Current Futures: Dow +52.00, S&P +6.20, NASDAQ +3.75

Asian markets are trading slightly under the breakeven line, while U.S. futures advanced after the Fed released the official stress test results. 

According to the Fed’s findings, ten of the nineteen banks will require additional capital. Bank of America is currently in the worst position, needing $33.9 billion in fresh capital. BofA is followed by Wells Fargo, which will have to raise up to $13.7 billion, and by Citigroup, which is expected to raise $5.5 billion. The total shortfall of the 10 banks reaches $74.6 billion. Moreover, the stress results showed that mortgage losses are still the biggest threat for the U.S. financial system. Losses fueled by mortgages could reach up to $185.5 billion over the next few quarters, if the economic conditions continue to weaken. Trade Team notes that the stress test results have been positively interpreted so far, as investors were leaked the numbers a few days prior to the release. Even though the banks still need to raise additional capital this may prove to be an opportunity for the shareholders, as the shares of the banks implied in the stress test rose after the results were published. Citi and BofA, which according to the findings are the most undercapitalized two banks, rose more than 7% in the after hours session. At the same time, Goldman Sachs, one of the nine banks that does not need additional capital and plans to pay back the TARP funds, rose only 2% in the after hours session.
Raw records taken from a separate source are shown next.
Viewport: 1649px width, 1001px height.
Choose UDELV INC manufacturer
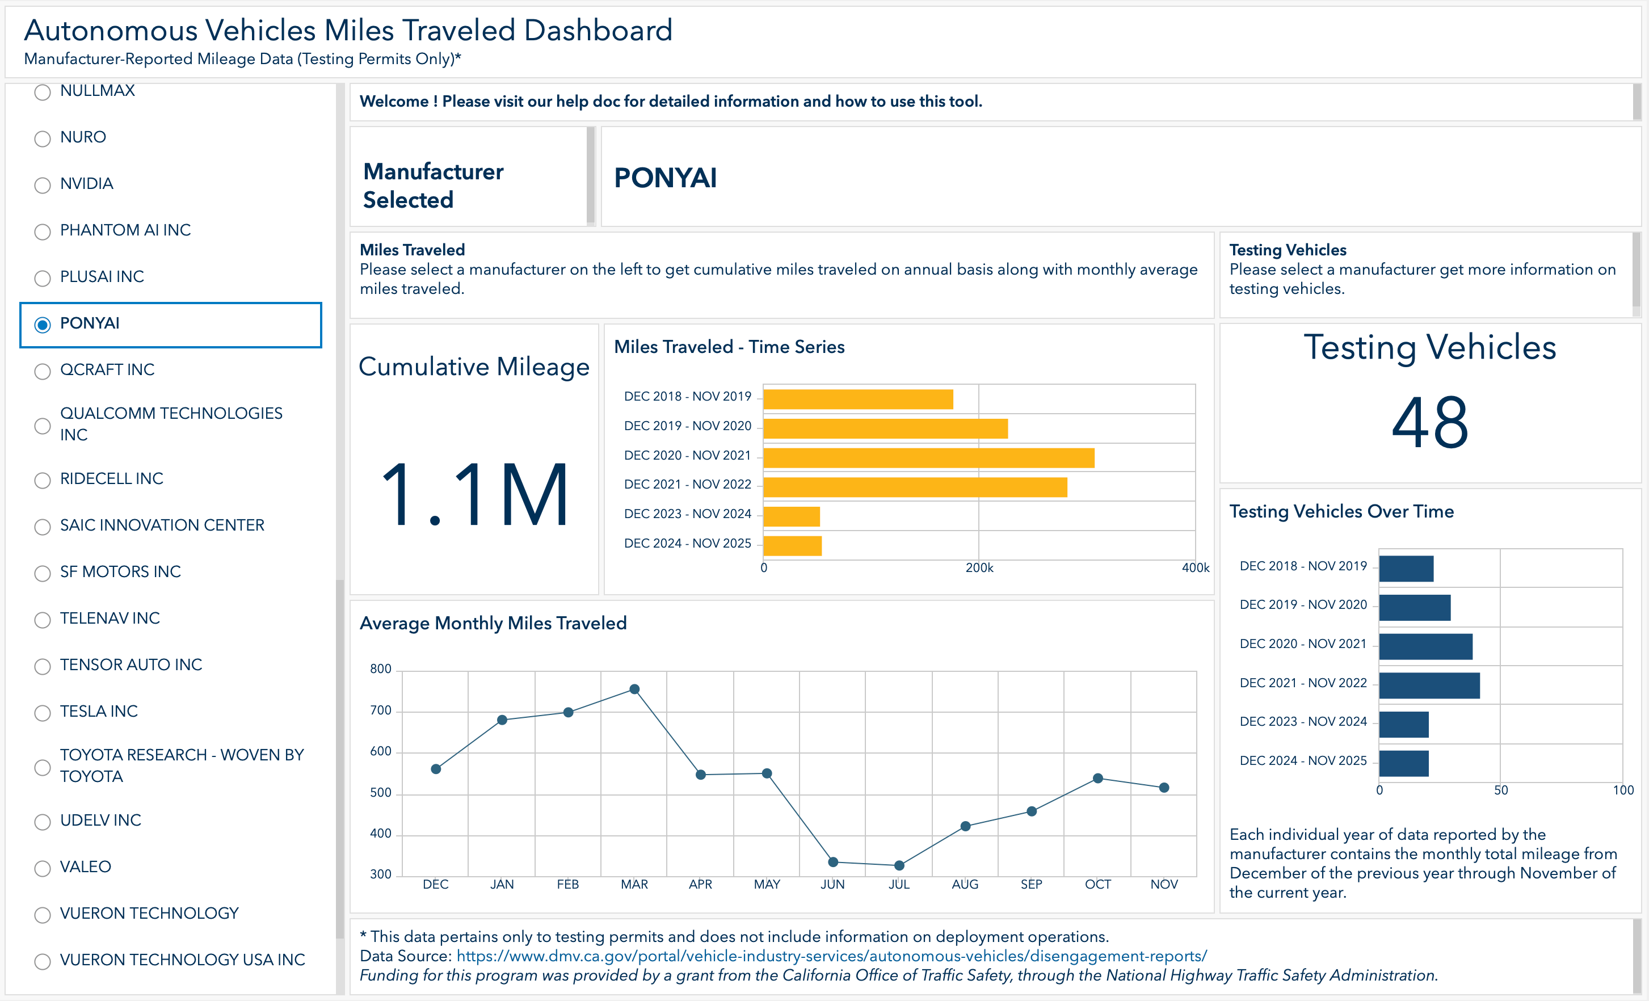(x=42, y=821)
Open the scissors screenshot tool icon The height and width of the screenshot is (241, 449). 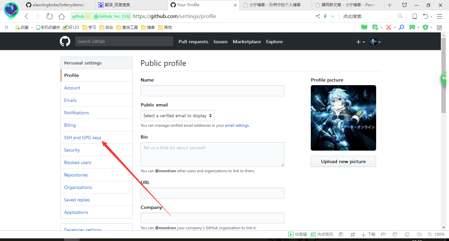[x=389, y=28]
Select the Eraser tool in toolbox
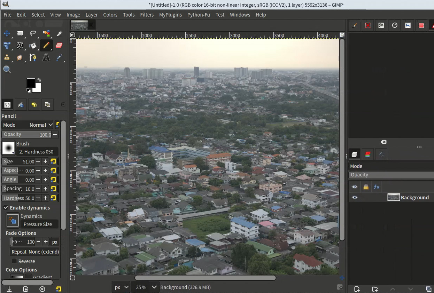434x293 pixels. [59, 45]
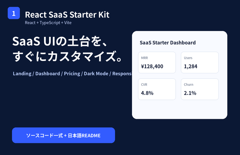240x155 pixels.
Task: Click the Dark Mode feature label
Action: (96, 73)
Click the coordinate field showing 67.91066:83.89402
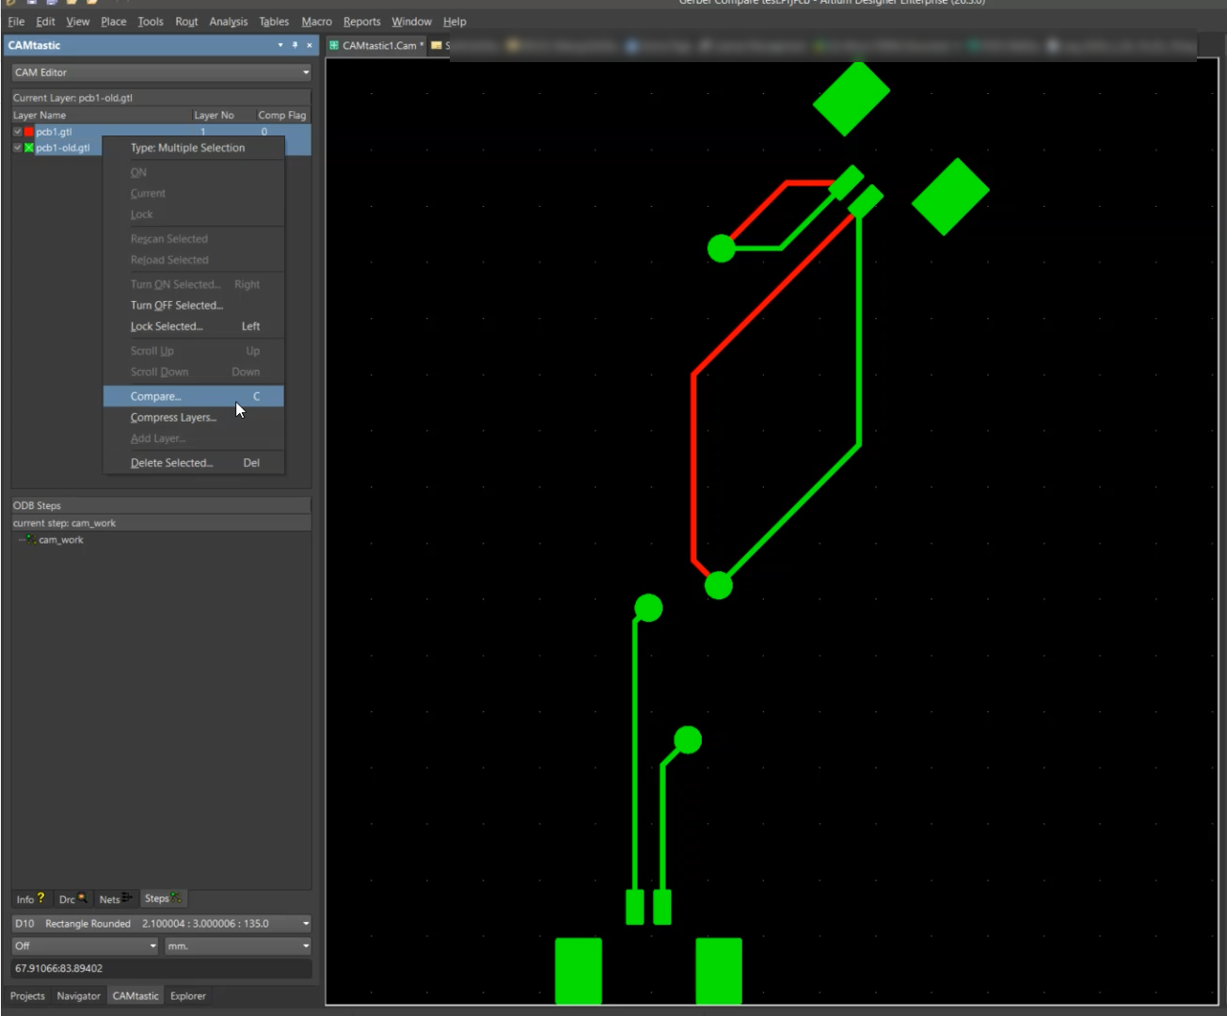 [x=160, y=968]
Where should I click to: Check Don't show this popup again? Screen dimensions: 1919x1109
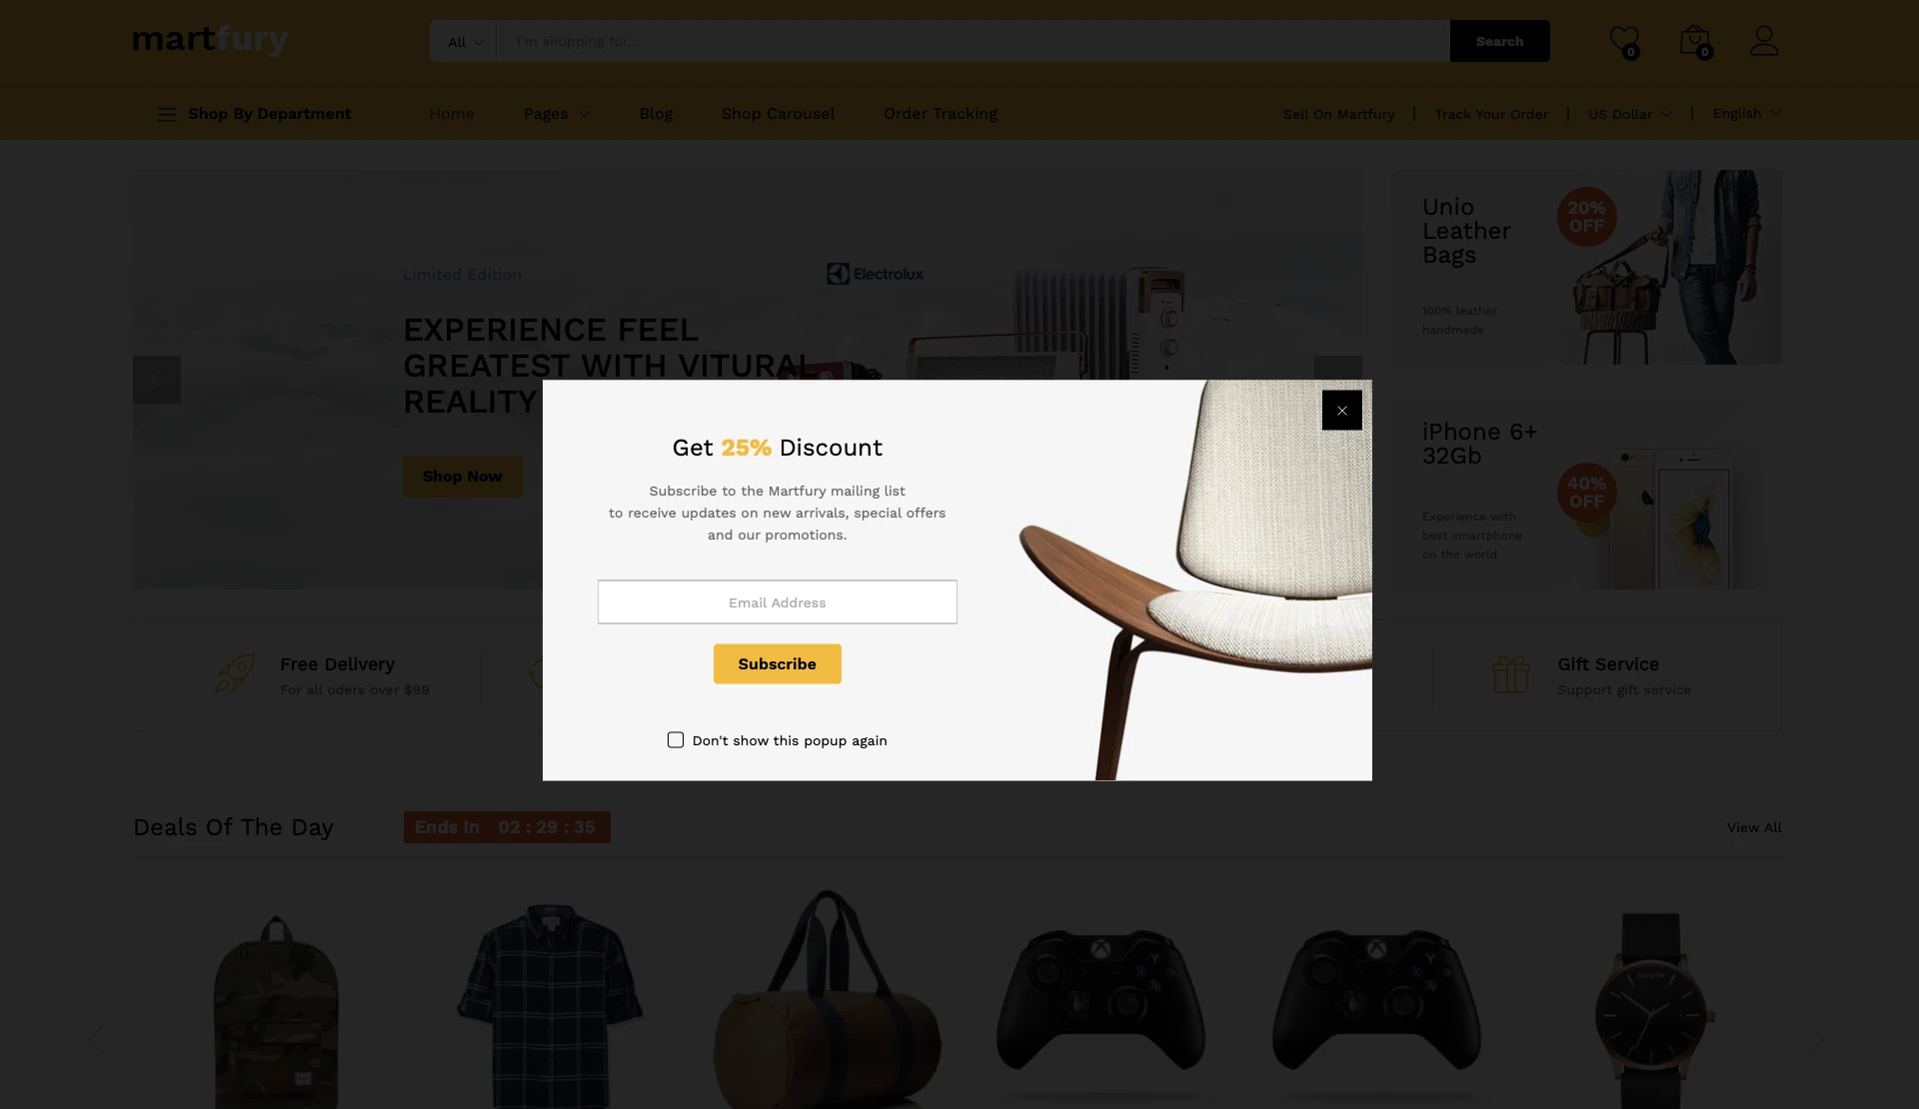tap(676, 740)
Moreover, from the beginning of March, Citi shares rose 150%, while Goldman’s “only” 55%, Trade Team notes.

Overnight, the Japanese Nikkei gained 6.96 points (0.07%) to 9,392.66. The Australian S&P/Asx slipped 22.70 points (0.58%) to 3,916.00. 

Crude oil for May delivery was recently trading at $57.25 per barrel, up by $0.50.

Gold for May delivery was recently trading lower by $1.70 to $913.80.